Bing maps may be good on the desktop, and I feel that they are very, very good there, but the mobile versions of them are almost comically bad when compared to Google’s. If you do a search on Bing for ‘maps’ it displays its own mapping option behind Google, Yahoo and Mapquest, and that’s pretty much where I think that they belong.
It’s not terrible, but a confusing layer engine, highly compressed map images and strangely laggy navigation make this a poor substitute for Google’s maps. The native app’s wrapper probably does a lot to help the perception of Google Maps as a superior solution, but in its web form it’s a far superior product to Bing Maps.
This is especially frustrating considering that the version that ships with Windows Phone 7.5 Mango is so good. I loved it when taking the Nokia Lumia 800 for a spin and found it to be a valid substitute for Google’s product, although the Nokia Maps addon was perhaps still a bit better.
Is it good enough?
If you’re looking to switch away from Google’s products to alternatives, or are interested in how ready Bing may be for the average iPhone user to switch to should Apple make a deal to swap out Google as the default, the answer is, generally, yes.
It’s a valid and full-featured alternative to a large portion of the searches that you’ll do on your iPhone from day to day and will likely give you solid results for all but the geekiest of search terms.
The design is largely cleaner and more attractive than Google’s more cluttered results, and more preview text helps you decide on which link to follow. But, if you’re even reading this article there’s a good chance that Bing isn’t really being made for you.

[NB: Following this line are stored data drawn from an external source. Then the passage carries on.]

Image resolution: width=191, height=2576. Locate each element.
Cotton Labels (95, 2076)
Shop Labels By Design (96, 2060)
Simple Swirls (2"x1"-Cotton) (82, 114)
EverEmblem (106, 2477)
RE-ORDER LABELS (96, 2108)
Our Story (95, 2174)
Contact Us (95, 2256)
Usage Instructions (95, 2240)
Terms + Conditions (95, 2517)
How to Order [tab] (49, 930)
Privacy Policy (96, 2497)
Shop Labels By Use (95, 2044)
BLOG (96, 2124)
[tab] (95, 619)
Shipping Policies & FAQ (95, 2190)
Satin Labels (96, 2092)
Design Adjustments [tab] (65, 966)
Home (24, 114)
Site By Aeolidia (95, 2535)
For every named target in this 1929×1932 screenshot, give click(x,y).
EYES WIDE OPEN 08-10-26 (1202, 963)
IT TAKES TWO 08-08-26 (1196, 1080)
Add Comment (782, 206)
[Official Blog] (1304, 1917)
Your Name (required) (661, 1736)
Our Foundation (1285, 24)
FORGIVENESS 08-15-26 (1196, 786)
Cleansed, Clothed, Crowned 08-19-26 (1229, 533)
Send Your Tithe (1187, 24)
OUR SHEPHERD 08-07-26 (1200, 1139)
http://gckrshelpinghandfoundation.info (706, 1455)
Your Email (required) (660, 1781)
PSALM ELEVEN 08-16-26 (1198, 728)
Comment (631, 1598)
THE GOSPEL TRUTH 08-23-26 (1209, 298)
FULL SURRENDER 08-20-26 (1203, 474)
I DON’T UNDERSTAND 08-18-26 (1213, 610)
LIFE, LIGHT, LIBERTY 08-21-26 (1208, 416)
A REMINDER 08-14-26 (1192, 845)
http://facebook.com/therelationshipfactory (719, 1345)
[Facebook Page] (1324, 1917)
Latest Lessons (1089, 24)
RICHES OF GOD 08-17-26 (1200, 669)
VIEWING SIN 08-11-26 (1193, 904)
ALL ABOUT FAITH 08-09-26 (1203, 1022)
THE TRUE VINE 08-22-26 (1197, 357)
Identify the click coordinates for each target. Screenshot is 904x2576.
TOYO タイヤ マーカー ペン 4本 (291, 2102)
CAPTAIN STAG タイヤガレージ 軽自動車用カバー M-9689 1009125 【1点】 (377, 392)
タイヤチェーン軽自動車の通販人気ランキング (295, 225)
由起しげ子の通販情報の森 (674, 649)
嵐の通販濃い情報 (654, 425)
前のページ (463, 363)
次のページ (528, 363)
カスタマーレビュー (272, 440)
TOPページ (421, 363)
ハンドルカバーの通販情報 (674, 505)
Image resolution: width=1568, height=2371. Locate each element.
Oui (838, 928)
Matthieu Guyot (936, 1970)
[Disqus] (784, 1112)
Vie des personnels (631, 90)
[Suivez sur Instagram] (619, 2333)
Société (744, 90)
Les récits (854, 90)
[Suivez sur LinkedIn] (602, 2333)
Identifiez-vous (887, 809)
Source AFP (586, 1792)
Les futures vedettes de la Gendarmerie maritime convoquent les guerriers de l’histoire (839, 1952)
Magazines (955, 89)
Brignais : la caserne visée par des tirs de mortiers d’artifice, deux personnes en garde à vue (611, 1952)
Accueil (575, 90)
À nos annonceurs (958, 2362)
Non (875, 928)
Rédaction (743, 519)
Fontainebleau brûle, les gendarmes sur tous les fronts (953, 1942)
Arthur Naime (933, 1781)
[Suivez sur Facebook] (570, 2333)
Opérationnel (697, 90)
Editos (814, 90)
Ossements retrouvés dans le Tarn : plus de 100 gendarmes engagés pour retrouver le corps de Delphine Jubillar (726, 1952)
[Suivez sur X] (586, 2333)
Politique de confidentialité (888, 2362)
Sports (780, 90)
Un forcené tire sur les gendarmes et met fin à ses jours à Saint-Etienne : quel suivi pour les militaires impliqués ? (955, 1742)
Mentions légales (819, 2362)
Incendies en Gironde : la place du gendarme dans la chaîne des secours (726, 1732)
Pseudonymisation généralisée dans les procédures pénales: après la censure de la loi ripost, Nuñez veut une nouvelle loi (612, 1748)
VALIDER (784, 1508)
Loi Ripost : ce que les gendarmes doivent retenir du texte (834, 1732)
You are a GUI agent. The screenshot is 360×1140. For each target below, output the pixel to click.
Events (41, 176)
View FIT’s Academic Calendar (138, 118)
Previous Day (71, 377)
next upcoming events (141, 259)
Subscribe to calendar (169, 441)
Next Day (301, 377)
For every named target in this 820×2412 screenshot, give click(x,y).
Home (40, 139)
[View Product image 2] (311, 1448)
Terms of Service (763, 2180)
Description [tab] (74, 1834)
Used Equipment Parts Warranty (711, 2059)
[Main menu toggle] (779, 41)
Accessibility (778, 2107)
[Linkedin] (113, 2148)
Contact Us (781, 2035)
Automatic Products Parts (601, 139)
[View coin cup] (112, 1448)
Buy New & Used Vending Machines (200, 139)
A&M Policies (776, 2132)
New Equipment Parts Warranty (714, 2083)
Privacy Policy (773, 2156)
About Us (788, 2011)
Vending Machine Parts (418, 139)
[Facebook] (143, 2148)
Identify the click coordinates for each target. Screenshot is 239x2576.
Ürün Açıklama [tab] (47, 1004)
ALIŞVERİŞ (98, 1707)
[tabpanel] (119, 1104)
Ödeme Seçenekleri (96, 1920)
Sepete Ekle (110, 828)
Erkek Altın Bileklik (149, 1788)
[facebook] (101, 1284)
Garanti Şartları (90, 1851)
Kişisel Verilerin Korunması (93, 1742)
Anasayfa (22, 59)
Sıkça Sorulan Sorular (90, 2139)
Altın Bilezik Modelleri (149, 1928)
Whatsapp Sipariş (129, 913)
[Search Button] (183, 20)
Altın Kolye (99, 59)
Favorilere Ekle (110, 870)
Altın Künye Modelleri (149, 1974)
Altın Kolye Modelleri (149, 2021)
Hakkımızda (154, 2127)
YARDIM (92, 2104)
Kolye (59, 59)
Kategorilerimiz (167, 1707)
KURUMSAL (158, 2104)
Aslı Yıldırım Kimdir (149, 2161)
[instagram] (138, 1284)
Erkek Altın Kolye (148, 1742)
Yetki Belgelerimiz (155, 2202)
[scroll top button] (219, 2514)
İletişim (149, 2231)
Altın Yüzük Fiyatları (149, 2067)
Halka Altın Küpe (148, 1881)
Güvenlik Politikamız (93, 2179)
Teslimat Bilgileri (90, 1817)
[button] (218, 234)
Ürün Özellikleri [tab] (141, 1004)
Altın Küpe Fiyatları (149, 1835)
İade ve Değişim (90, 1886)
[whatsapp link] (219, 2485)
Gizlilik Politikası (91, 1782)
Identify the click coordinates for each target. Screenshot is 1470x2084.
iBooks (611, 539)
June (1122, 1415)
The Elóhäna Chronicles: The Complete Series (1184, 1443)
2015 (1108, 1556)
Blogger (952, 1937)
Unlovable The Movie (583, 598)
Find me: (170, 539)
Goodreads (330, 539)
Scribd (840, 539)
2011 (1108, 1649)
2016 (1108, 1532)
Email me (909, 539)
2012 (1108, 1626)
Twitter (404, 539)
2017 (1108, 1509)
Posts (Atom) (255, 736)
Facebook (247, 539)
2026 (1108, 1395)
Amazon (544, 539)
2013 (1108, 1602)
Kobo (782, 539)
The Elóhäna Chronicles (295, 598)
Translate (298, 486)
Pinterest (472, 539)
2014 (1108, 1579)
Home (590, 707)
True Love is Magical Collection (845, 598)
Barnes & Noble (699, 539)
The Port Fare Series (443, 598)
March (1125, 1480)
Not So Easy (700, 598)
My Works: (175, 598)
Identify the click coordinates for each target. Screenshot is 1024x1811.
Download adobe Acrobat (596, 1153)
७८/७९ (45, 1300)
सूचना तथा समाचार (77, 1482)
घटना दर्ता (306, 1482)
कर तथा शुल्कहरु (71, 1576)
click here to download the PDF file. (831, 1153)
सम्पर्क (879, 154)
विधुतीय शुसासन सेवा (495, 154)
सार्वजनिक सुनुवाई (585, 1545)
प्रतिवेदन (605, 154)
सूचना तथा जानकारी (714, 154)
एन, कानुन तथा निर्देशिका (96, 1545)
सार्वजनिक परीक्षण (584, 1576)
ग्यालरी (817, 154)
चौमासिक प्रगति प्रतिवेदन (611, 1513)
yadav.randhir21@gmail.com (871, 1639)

Instead, Microsoft seems to be heavily targeting the ’99%’ of mobile searchers. Those who will be looking for a restaurant close by, seeing what Lady Gaga is up to now or what the score is on the game. This is smart, because it’s exactly who Apple is targeting with the iPhone.
The iPhone appeals to those who like things that are simple, easy to use and as ‘fuss free’ as possible. This is a major component of why Apple sells millions of iPhones and can barely keep up with demand and why, when asked for advice, many beleaguered geeks will indeed tell their relatives to ‘just buy an iPhone.’
If it intends to fit his bill well, then one area it really needs to concentrate on is Maps. There is no excuse for how poor the product is in Mobile Safari and it’s definitely the weakest link when compared to Google’s offerings.
For now, Bing remains my default engine, but is probably just a very strong second place for most people. But it honestly wouldn’t take too much to tip the scales for a very large portion of the iPhone-using population. Just get those maps in order Microsoft, and we’ll talk again.